## The task
Please render the material from the line with "Switch to the second" up to and including the line with "Looking at the screenshot, I should [231, 87]." as a JSON list of strings, one string per line, leaving out blank lines.

— START OF Excerpted data —

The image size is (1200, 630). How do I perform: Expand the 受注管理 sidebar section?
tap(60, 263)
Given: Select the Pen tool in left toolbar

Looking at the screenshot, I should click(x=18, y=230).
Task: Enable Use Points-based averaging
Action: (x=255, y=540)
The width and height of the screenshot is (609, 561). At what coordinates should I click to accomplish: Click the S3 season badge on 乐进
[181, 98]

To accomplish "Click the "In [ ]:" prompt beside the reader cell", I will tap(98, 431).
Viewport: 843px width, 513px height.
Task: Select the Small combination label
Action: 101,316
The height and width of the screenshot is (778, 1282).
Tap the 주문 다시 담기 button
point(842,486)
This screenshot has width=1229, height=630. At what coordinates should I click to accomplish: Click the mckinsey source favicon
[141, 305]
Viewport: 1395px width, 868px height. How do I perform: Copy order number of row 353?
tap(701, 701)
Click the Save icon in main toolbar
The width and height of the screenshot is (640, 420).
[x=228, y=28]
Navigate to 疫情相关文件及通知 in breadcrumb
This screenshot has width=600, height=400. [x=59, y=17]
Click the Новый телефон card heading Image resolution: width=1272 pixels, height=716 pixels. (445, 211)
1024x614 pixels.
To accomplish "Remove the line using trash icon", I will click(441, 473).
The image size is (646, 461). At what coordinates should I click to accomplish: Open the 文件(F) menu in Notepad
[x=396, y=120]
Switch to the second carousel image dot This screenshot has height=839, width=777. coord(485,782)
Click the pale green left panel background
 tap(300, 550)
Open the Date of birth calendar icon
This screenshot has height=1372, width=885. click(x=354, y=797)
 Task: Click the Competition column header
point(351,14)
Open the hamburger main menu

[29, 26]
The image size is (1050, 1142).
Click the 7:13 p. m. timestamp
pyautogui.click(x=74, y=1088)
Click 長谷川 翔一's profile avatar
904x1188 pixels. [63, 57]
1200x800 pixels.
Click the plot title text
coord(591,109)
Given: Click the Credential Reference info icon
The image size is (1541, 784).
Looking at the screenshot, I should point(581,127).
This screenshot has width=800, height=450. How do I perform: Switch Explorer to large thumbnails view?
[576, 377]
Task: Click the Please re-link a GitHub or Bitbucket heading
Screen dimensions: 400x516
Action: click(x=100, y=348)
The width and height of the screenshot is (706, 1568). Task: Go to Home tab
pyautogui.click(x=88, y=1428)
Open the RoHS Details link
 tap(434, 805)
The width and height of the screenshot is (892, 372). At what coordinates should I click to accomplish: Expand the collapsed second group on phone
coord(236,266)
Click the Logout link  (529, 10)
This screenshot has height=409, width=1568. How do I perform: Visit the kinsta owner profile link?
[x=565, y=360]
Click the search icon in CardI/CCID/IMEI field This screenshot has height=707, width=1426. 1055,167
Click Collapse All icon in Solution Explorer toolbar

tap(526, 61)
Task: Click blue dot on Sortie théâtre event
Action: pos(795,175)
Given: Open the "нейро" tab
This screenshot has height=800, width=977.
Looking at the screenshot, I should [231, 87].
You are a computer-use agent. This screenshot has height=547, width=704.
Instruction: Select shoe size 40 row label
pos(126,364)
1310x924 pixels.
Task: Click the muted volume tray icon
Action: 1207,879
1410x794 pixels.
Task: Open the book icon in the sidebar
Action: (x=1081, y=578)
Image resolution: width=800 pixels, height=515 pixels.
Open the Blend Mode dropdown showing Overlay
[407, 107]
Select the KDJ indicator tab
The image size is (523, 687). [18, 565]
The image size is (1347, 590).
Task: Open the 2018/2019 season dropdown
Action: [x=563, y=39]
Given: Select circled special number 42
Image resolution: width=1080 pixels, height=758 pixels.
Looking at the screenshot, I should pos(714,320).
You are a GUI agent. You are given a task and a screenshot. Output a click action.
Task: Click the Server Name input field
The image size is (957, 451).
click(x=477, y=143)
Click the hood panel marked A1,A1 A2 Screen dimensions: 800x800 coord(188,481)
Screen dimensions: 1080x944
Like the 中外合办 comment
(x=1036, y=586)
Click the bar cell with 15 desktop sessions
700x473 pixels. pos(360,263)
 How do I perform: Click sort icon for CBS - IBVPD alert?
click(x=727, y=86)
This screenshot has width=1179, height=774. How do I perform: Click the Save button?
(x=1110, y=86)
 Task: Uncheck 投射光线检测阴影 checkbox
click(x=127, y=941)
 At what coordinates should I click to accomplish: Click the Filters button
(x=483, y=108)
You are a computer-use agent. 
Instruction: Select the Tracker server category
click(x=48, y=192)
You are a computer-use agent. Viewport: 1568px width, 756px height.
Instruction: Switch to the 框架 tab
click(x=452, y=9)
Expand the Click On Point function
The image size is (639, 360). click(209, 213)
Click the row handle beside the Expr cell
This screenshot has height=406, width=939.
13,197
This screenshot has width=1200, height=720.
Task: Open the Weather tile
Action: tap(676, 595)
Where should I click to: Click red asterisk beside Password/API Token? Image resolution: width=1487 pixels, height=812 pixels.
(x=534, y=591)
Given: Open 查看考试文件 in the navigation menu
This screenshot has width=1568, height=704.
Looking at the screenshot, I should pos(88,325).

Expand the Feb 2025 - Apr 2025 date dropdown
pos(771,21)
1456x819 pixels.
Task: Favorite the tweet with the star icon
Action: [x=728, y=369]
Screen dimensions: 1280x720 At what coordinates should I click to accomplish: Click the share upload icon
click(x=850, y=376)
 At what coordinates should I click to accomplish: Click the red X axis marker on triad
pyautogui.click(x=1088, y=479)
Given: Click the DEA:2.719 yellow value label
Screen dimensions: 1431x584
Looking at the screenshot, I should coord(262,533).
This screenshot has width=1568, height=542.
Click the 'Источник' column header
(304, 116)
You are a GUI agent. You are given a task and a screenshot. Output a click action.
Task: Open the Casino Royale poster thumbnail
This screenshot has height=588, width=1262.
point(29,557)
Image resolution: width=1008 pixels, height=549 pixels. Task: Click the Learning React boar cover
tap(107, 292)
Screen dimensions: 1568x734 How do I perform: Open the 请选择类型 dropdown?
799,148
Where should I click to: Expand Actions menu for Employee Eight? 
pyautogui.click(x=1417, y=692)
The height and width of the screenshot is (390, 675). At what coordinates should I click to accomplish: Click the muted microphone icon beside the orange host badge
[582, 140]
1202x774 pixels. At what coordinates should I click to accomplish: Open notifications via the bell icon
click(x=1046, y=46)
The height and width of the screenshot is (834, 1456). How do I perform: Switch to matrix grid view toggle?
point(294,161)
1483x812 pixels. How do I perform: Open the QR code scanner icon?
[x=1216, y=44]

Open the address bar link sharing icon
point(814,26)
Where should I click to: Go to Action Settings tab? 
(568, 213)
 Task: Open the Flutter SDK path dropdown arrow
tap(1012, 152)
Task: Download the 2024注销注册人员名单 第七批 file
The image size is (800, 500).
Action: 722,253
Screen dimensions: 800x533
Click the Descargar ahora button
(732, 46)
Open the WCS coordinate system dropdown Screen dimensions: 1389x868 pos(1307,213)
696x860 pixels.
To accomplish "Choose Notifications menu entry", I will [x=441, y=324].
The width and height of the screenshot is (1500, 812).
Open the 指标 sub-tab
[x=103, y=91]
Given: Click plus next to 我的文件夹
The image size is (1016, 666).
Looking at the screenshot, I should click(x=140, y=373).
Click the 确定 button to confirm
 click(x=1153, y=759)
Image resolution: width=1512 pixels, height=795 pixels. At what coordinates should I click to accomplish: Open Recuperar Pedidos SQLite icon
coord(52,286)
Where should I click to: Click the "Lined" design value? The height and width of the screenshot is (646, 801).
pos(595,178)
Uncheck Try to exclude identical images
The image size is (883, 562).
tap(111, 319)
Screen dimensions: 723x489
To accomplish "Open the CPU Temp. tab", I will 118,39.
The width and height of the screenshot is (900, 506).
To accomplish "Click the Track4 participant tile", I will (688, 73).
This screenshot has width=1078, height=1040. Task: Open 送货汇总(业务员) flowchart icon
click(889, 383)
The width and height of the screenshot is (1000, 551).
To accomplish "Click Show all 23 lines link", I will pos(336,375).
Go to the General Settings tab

— END OF Excerpted data —

## Written answer
[
  "Switch to the second carousel image dot This screenshot has height=839, width=777. coord(485,782)",
  "Click the pale green left panel background",
  " tap(300, 550)",
  "Open the Date of birth calendar icon",
  "This screenshot has height=1372, width=885. click(x=354, y=797)",
  " Task: Click the Competition column header",
  "point(351,14)",
  "Open the hamburger main menu",
  "[29, 26]",
  "The image size is (1050, 1142).",
  "Click the 7:13 p. m. timestamp",
  "pyautogui.click(x=74, y=1088)",
  "Click 長谷川 翔一's profile avatar",
  "904x1188 pixels. [63, 57]",
  "1200x800 pixels.",
  "Click the plot title text",
  "coord(591,109)",
  "Given: Click the Credential Reference info icon",
  "The image size is (1541, 784).",
  "Looking at the screenshot, I should point(581,127).",
  "This screenshot has width=800, height=450. How do I perform: Switch Explorer to large thumbnails view?",
  "[576, 377]",
  "Task: Click the Please re-link a GitHub or Bitbucket heading",
  "Screen dimensions: 400x516",
  "Action: click(x=100, y=348)",
  "The width and height of the screenshot is (706, 1568). Task: Go to Home tab",
  "pyautogui.click(x=88, y=1428)",
  "Open the RoHS Details link",
  " tap(434, 805)",
  "The width and height of the screenshot is (892, 372). At what coordinates should I click to accomplish: Expand the collapsed second group on phone",
  "coord(236,266)",
  "Click the Logout link  (529, 10)",
  "This screenshot has height=409, width=1568. How do I perform: Visit the kinsta owner profile link?",
  "[x=565, y=360]",
  "Click the search icon in CardI/CCID/IMEI field This screenshot has height=707, width=1426. 1055,167",
  "Click Collapse All icon in Solution Explorer toolbar",
  "tap(526, 61)",
  "Task: Click blue dot on Sortie théâtre event",
  "Action: pos(795,175)",
  "Given: Open the \"нейро\" tab",
  "This screenshot has height=800, width=977.",
  "Looking at the screenshot, I should [231, 87]."
]